3 ways to make factory floors smarter

In traditional and surprisingly, in many 21st-century factories, technicians still manually check gauges, fill out forms, and document errors and maintenance histories. These methods are not only tedious but also prone to errors and inaccuracies. Integrating data and analytics into operations has become essential as we enter the 4.0 Industrial Revolution.

In today's competitive manufacturing landscape, staying ahead requires adopting intelligent technologies to optimize processes, improve efficiency, and reduce downtime. Here are three easy ways to make your production or assembly line smarter by leveraging the latest technologies.

Predictive analytics and maintenance: From reactive to proactive

Traditional and modern factory floors generate huge amounts of data, but unfortunately, this data often remains still to this day – underutilized. An effective way to harness this data is through predictive analytics. By using algorithms trained on historical data, predictive analytics can forecast when machinery is likely to malfunction or experience downtime. According to a Deloitte report, predictive maintenance strategies can result in significant benefits such as saving 5%–10% on material cost, 5%–20% reduced inventory carrying costs, 10%–20% increased equipment uptime and availability, and 20%–50% reduction on maintenance planning time.

Example: Škoda Auto has improved its production line maintenance by adopting a predictive maintenance solution with AWS. The new approach uses AI and computer vision to monitor and analyze equipment data, preventing breakdowns and reducing downtime. The solution employs six cameras and artificial neural networks to collect and process data from the production line, identifying potential issues such as loose bolts or dirt in power lines. Škoda highlights this improvement's critical importance: "When a single minute of lost production costs automotive manufacturers the revenue of one car, there's no room for production downtime."

Upgraded sensor technology to smart: Better understanding of the shop floor

Sensors have always played a critical role in manufacturing by providing real-time data on all the possible aspects of production, including temperature, pressure, vibration, and other parameters. Upgrading sensor technology involves connecting all sensors and implementing sensor fusion on a single dashboard to make sense of the data and generate actionable insights.

The latest technologies offer industrial companies an opportunity to improve sensor technology further by integrating advanced capabilities such as microprocessors, storage, diagnostics, and connectivity tools. In addition, we have seen more use cases where companies want to bring all the sensor information under one umbrella, a unified dashboard, and add intelligence that helps them make sense of the numbers and data by building suggested activities and alerts around them. These advancements transform raw sensor data into digital insights, facilitating better decision-making and process optimization across the supply chain.

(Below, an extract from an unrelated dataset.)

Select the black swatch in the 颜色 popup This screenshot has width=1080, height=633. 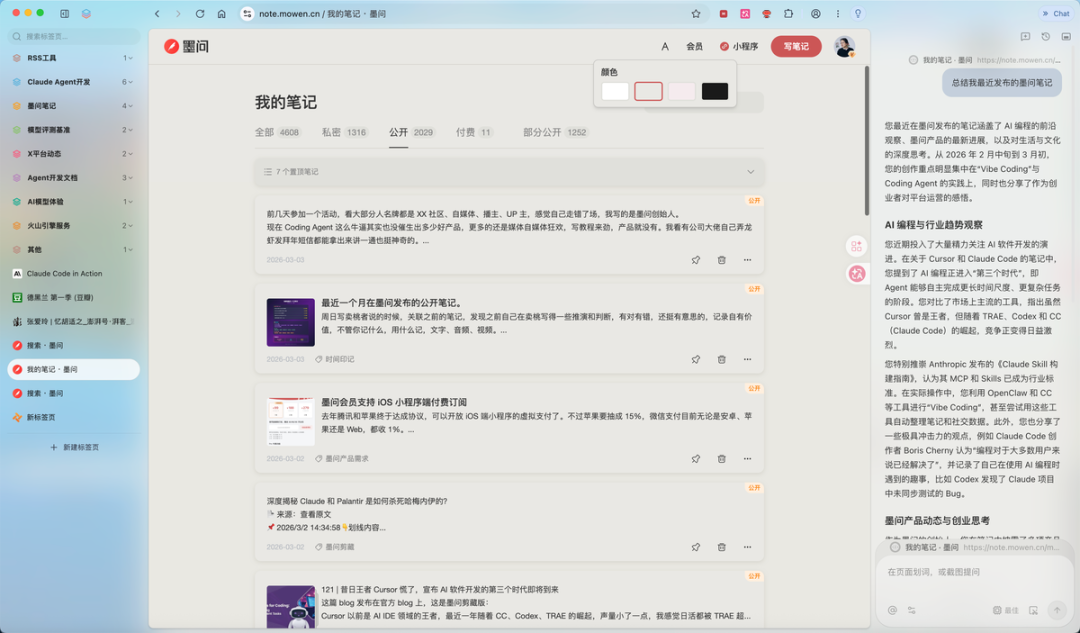(713, 90)
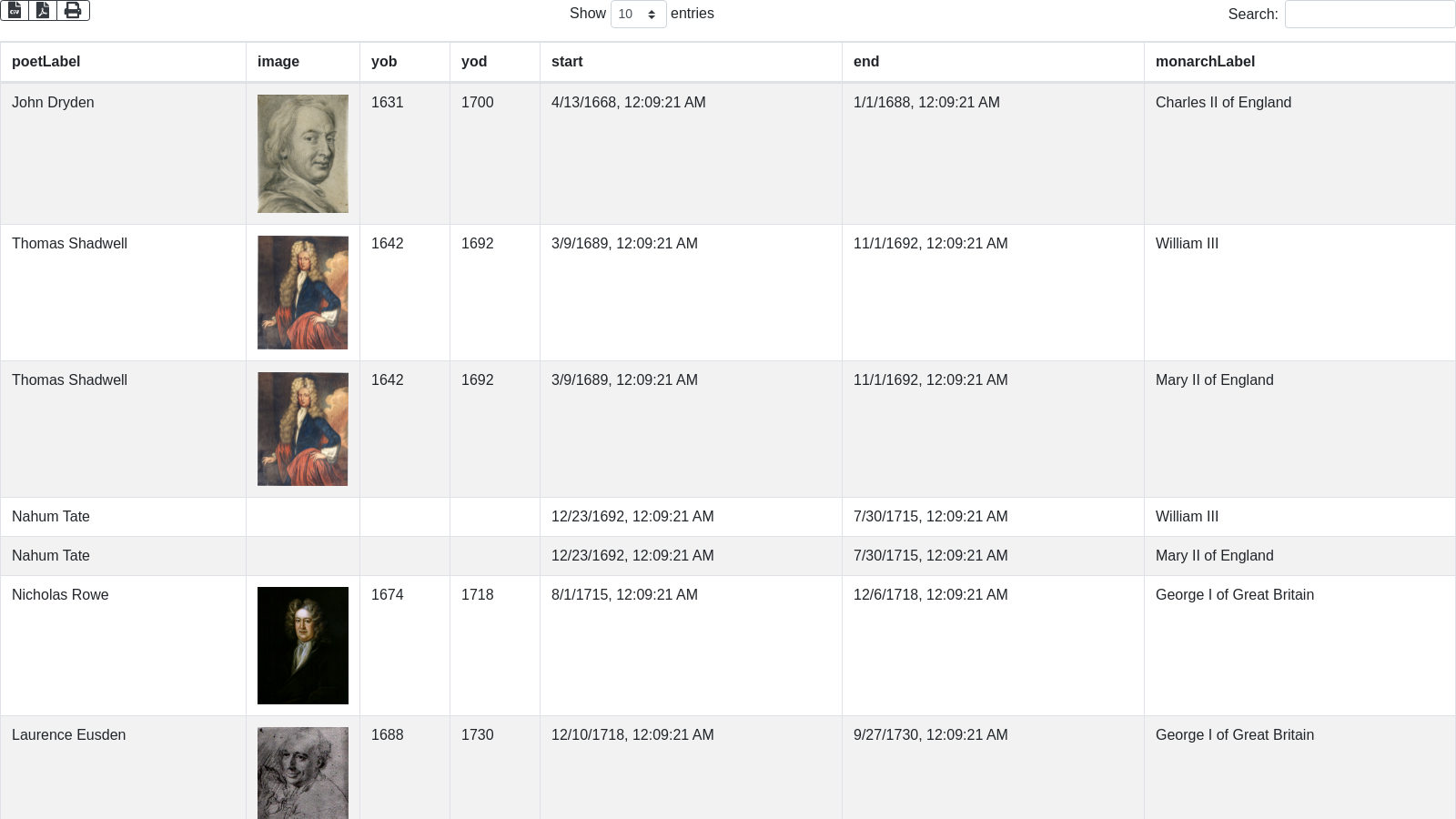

Example: PepsiCo has a vast network of manufacturing facilities where thousands of machines operate daily, producing snacks and beverages. Monitoring machine health and predicting failures is crucial to prevent costly downtimes and supply chain disruptions. With AI-powered sensors, PepsiCo uses an advanced system that "listens" to machines by analyzing vibration, temperature, and magnetic emissions data. This enables real-time diagnostics and predictive maintenance, allowing the company to address potential issues like bearing wear, gear faults, or structural looseness weeks or months in advance, optimizing machine performance, reducing waste, and ensuring continuous production.

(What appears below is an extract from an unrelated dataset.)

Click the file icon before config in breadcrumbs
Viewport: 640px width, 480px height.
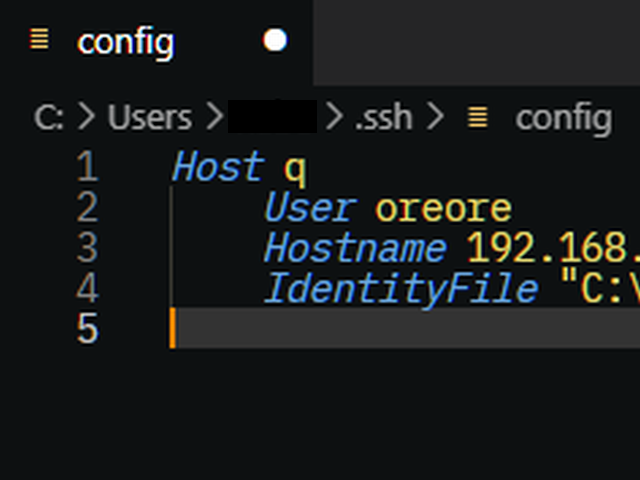(x=478, y=117)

Pushing digitalization further with LLMs: Smart assistant at your disposal

Transitioning from paper-based work instructions to digital versions has become standard practice. Digitalizing work-related instructions and manuals allows easy updates and real-time distribution, ensuring all employees can access the most up-to-date procedures and instructions. However, the rapid evolution of LLMs is taking digitalization to the next level by transforming static digital information into actionable insights.

LLMs can significantly improve human-machine interaction by translating complex sensor data into understandable reports and alerts. Companies can for example use LLMs to develop digital forms that suggest possible answers based on historical data, reducing employees' time filling out repetitive information. Additionally, LLMs can analyze task dependencies and send automated notifications to the next responsible party, streamlining workflows and reducing bottlenecks.

Example: Morgan Stanley has an extensive content library containing investment strategies, market research, and analyst insights. The information, mainly in PDF form, requires advisors to search it extensively. With GPT-4, Morgan Stanley uses an internal chatbot to access and synthesize this data, assisting in advisor-client interactions instantly. In an industrial context, a similar approach can be used when responding to operators' natural language queries (imagine an intelligent, up-to-date assistant at your disposal on the shop floor), making it easier for non-experts to understand and act on sensor data. This capability streamlines workflows and improves access to different data sources, leading to better decision-making across the organization.